Blue Prism supports single sign-on using Microsoft Active Directory Domain Services which allows users who have been authenticated by the operating system, and who are members of appropriate domains and forests, to log into Blue Prism without resubmitting their credentials.
Blue Prism provides two types of environment for managing Active Directory authentication to the platform:
- Multi-authentication environment – supports Active Directory accounts where roles are mapped to individual users in Blue Prism. In multi-authentication environments, Active Directory users can be contained in multiple domains and multiple forests. This environment type also supports Blue Prism native authentication and external identity provider authentication, see Authentication in Blue Prism for more details.

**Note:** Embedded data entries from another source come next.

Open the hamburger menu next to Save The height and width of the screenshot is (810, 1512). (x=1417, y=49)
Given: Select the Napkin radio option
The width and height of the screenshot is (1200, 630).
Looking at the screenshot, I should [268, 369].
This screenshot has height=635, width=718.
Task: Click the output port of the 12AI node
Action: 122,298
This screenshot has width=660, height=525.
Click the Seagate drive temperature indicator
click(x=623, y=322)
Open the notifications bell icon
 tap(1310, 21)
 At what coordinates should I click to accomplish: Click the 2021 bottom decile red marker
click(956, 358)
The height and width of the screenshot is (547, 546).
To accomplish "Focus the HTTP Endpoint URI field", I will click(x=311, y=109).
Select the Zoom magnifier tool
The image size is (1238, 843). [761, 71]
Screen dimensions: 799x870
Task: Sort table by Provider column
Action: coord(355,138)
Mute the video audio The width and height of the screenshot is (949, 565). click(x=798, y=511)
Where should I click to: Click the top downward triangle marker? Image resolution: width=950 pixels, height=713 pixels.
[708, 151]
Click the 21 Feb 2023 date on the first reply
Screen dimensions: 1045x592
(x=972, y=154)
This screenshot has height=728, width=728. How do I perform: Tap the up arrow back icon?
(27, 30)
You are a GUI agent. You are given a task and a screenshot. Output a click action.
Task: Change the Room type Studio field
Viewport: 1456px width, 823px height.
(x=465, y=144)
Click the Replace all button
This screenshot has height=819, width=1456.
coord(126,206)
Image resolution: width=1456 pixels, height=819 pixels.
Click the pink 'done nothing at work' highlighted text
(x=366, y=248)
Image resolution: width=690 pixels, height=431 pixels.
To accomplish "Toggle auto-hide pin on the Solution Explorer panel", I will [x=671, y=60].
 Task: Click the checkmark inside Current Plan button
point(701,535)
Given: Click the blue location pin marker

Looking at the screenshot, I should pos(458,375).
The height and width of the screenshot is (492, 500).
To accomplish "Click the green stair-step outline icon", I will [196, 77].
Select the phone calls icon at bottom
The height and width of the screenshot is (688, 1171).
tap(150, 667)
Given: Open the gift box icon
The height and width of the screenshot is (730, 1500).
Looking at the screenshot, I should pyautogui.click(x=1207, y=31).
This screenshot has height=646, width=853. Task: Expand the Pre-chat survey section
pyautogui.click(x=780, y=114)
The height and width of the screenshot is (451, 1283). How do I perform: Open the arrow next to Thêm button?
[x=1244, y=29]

- Single-authentication environment – referred to as Active Directory Single Sign-On authentication prior to Blue Prism 6.8, it supports Active Directory accounts only where roles are mapped to Active Directory security groups. In single-authentication environments, Active Directory users can be contained within multiple domains but only a single forest.
The environment type is selected when the database is created and it can only be changed when converting a single-authentication Active Directory environment to a multi-authentication Active Directory environment.
A given Blue Prism device can only connect to one environment at any one time but it can be configured to connect to many environments, which can each be configured with one of the available sign-in methods.
Blue Prism administrators who are members of an Active Directory domain must enable Active Directory authentication on the System > Security - Sign-on Settings screen in the Blue Prism client.
They must then create Active Directory user accounts by retrieving users from the Active Directory and assigning them to Blue Prism user roles, in order for the Active Directory sign-in option to display on the Blue Prism login screen.
To use Active Directory authentication in a multi-authentication environment, all devices must be connected via a Blue Prism application server with a secure connection type. See supported connection modes below.
Single-authentication Active Directory
When configuring Active Directory authentication in a single-authentication environment, it is necessary to specify the Active Directory domain where the security groups that will be associated with Blue Prism security roles will reside. Additionally, the security group whose members will be granted System Administrator access must be selected.
Once the system administrators have been configured with access, the mapping between the other Blue Prism security roles and Active Directory security groups can take place.
Only the following client/server connection modes are supported for Active Directory authentication:
- WCF: SOAP with Message Encryption and Windows Authentication,
- WCF: SOAP with Transport Encryption and Windows Authentication
- .NET Remoting: Secure.
Blue Prism administrators can convert a single-authentication Active Directory database to a multi-authentication Active Directory environment. This is a one-way irreversible operation which converts all single-authentication accounts in a Blue Prism environment to multi- authentication accounts, automatically mapping roles to individual users based on their Active Directory security group membership (after which group membership is no longer relevant).
This feature is available in the single sign-on settings for administrators using the single-authentication environment.
Before starting the conversion please ensure:
- you are using one of the supported connections for Active Directory authentication.
- you have backed up your database.
- you have stopped all processes.
- all users and runtime resources are logged out of the environment.
After closing down any runtime resources the administrator will need to wait two minutes before they are able to perform the conversion, otherwise they will be reminded that all users must be logged out before they can proceed with the conversion.
Please be aware that depending on the number of users you are converting and any potential latency, the database conversion might take a few minutes.
When converting a single-authentication Active Directory environment to a multi-authentication Active Directory environment, administrators are prompted to create a recovery administrator user that uses Blue Prism native authentication. A native user with a secure password is required during the conversion process as Active Directory users in a multi-authentication environment cannot update an expired license using Active Directory credentials, since a Blue Prism server cannot be started with an expired license and Active Directory users cannot sign in to this environment using a direct SQL server database connection.
This user can be removed once the database conversion has completed, however it is recommended to retain it for troubleshooting purposes, particularly in environments where all administrator accounts use multi-authentication Active Directory.
For more information on managing multi-authentication user accounts, see Manage users.
Runtime resource authentication
Runtime resources can authenticate via Active Directory either in a multi-authentication or single‑authentication environment by passing the /sso switch in the command line at resource start-up. The /sso switch supports only the client/server connection modes mentioned above.
Authentication occurs using the currently logged-in Windows user's credentials. In a multi-authentication environment, the runtime resource inherits the Blue Prism user roles mapped to the currently logged-in Windows user. In a single-authentication environment, the runtime resource inherits the Blue Prism roles mapped to the Active Directory security groups to which the currently logged-in Windows user has been assigned.
If you experience any issues, see Single Sign-on troubleshooting.